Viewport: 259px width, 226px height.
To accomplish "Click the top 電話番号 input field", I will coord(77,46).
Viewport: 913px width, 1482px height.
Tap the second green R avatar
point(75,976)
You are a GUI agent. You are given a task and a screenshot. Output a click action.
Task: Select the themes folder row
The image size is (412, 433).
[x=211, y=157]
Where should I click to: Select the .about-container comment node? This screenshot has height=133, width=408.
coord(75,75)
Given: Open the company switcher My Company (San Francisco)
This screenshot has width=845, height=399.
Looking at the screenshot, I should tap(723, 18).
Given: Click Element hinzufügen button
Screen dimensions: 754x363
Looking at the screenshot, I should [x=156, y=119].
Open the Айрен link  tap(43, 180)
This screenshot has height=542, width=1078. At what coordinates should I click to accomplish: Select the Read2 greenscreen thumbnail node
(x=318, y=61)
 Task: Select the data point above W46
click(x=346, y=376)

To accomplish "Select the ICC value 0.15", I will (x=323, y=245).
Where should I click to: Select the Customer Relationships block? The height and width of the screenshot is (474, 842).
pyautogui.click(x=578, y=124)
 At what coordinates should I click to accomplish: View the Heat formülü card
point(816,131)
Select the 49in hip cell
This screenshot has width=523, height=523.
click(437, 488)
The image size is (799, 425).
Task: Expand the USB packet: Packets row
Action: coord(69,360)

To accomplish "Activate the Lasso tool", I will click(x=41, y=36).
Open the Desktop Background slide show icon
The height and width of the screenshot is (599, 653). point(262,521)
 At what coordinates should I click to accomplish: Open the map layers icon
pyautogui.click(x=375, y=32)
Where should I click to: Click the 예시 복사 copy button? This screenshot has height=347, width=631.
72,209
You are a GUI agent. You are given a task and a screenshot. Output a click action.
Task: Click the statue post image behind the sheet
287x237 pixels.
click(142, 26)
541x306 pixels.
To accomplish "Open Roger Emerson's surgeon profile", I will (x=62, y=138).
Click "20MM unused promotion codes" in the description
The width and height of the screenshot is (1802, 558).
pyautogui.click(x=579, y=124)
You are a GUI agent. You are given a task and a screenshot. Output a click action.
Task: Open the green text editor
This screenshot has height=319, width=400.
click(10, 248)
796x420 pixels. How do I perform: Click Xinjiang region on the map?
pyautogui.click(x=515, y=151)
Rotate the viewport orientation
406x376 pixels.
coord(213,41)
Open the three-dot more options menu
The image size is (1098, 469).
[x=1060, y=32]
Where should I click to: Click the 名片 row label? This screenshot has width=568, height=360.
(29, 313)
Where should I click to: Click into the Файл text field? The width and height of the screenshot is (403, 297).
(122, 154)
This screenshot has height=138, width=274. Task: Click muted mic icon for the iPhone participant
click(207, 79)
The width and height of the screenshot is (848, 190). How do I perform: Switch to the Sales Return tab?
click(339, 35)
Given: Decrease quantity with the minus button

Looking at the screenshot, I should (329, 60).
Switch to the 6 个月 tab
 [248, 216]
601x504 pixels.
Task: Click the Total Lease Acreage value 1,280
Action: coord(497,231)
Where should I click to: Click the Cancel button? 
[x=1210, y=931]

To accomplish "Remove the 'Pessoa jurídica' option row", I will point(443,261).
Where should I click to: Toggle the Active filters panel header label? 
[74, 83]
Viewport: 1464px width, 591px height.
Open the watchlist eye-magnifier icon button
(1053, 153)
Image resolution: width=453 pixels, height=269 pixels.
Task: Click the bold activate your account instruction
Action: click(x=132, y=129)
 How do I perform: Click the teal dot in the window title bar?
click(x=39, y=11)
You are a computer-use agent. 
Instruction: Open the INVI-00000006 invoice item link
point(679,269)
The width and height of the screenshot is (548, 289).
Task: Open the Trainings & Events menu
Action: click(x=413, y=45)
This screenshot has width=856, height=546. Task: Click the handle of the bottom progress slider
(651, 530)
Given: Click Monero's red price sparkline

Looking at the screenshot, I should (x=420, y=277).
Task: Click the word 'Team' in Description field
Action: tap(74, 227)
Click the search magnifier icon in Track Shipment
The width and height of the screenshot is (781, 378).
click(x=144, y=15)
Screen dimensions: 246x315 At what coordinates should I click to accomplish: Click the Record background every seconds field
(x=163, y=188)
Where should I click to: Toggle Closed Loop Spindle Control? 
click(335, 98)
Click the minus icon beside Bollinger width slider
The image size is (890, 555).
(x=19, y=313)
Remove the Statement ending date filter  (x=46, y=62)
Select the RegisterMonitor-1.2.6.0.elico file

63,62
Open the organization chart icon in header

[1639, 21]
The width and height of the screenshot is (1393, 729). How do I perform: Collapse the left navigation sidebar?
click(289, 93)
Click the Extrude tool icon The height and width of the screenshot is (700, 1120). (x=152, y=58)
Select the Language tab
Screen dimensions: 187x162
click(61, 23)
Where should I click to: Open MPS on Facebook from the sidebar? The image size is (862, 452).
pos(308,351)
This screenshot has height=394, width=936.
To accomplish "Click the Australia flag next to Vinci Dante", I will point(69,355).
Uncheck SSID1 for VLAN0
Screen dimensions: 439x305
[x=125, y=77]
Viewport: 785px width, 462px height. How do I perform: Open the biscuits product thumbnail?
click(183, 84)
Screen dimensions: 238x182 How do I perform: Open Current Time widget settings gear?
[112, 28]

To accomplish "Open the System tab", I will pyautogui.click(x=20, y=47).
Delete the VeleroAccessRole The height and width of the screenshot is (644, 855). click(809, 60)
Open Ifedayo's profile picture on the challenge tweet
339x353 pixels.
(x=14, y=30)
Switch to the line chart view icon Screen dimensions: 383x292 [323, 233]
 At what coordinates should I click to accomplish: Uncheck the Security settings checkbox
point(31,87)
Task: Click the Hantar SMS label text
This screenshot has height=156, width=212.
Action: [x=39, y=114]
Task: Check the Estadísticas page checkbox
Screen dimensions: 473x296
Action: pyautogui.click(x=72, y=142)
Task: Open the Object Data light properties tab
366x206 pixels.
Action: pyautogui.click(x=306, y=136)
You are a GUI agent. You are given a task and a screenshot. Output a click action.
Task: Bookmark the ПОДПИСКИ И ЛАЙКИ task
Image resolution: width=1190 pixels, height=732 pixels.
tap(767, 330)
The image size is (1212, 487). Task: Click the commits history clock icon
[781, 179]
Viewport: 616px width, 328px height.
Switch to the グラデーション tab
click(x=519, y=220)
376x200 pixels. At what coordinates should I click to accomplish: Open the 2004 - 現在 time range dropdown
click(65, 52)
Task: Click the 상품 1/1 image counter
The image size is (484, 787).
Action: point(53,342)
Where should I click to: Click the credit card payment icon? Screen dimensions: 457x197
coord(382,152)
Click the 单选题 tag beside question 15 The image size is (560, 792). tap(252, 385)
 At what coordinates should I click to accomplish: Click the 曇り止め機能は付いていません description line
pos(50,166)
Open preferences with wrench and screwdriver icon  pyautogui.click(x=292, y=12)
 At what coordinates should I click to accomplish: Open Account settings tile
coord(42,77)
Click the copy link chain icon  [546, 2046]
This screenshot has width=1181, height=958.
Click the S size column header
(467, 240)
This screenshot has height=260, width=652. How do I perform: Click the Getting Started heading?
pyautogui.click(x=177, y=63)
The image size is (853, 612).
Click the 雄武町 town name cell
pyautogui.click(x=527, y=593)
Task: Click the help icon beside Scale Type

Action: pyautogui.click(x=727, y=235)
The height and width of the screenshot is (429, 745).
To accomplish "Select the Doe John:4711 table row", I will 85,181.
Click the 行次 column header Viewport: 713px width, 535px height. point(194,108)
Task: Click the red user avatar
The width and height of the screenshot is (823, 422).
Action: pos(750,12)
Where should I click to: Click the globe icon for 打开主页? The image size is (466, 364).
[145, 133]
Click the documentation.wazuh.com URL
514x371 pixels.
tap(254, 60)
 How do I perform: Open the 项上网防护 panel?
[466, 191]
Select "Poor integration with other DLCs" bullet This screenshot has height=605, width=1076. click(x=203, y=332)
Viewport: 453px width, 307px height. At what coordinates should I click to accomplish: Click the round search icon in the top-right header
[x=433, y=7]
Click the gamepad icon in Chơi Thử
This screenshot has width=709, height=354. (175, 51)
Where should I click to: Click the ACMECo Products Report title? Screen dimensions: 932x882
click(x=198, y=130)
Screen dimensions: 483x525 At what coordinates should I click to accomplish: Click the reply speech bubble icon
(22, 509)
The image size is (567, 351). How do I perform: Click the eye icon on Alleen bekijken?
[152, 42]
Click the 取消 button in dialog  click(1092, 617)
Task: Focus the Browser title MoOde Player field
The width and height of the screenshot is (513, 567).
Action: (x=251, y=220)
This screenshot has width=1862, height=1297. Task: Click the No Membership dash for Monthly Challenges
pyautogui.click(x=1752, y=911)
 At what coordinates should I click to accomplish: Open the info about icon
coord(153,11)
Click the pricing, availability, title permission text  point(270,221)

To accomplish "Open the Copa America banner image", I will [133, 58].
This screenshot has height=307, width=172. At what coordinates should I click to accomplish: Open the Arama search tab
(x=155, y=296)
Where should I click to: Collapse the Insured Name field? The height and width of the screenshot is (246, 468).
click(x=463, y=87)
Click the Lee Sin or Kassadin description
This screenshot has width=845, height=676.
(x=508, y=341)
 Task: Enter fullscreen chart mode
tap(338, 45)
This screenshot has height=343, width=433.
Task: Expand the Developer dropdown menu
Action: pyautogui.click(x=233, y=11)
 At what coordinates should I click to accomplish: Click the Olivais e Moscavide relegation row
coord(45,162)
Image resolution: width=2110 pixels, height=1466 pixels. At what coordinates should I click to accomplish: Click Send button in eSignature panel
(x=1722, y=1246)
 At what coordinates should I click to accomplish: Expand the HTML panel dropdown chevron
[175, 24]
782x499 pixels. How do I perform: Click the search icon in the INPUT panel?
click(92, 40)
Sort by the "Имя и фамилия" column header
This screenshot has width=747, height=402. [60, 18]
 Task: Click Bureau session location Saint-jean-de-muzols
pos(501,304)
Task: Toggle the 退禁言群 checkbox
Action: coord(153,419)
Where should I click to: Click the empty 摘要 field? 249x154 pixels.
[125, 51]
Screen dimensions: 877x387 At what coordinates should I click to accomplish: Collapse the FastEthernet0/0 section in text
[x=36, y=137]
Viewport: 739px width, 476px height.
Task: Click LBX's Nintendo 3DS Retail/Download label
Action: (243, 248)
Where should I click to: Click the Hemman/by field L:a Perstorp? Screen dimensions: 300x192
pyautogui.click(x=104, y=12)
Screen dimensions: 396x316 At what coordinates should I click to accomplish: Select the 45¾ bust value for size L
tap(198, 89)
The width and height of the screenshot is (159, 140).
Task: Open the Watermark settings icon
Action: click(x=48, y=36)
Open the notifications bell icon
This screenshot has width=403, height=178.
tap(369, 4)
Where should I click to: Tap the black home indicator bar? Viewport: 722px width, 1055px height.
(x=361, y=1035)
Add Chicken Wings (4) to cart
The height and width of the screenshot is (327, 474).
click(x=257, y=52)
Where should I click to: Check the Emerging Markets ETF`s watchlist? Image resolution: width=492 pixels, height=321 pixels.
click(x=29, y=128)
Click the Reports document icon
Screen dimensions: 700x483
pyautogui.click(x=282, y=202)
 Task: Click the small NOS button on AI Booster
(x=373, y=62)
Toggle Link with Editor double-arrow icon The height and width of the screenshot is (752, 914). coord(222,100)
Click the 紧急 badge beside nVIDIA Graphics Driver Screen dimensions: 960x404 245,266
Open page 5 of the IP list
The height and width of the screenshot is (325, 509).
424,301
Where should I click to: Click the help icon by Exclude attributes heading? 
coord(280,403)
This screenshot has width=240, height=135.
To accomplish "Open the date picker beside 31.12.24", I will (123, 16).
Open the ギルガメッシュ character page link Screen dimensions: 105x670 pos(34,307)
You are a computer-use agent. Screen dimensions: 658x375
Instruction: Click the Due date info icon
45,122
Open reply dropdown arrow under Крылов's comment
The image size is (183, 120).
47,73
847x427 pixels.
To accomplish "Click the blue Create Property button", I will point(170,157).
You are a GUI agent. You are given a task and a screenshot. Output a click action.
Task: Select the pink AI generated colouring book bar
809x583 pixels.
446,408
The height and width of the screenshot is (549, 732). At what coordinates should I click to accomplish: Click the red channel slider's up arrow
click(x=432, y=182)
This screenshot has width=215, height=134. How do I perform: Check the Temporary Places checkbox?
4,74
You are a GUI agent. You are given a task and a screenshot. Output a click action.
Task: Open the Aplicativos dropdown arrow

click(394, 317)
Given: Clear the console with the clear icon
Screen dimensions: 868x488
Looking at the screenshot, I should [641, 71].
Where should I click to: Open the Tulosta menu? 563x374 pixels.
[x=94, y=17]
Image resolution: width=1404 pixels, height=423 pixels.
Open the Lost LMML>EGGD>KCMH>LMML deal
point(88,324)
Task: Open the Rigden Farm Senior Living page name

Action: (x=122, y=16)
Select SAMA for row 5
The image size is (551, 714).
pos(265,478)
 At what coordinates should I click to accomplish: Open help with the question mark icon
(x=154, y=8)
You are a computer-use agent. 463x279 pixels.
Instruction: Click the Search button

==*==

Task requirements >> Starting with the line that contains "Screen dimensions: 868x488", copy each line through the end of the data exactly, and leave out all earlier lines.

Reply >>
Screen dimensions: 868x488
Looking at the screenshot, I should [641, 71].
Where should I click to: Open the Tulosta menu? 563x374 pixels.
[x=94, y=17]
Image resolution: width=1404 pixels, height=423 pixels.
Open the Lost LMML>EGGD>KCMH>LMML deal
point(88,324)
Task: Open the Rigden Farm Senior Living page name

Action: (x=122, y=16)
Select SAMA for row 5
The image size is (551, 714).
pos(265,478)
 At what coordinates should I click to accomplish: Open help with the question mark icon
(x=154, y=8)
You are a computer-use agent. 463x279 pixels.
Instruction: Click the Search button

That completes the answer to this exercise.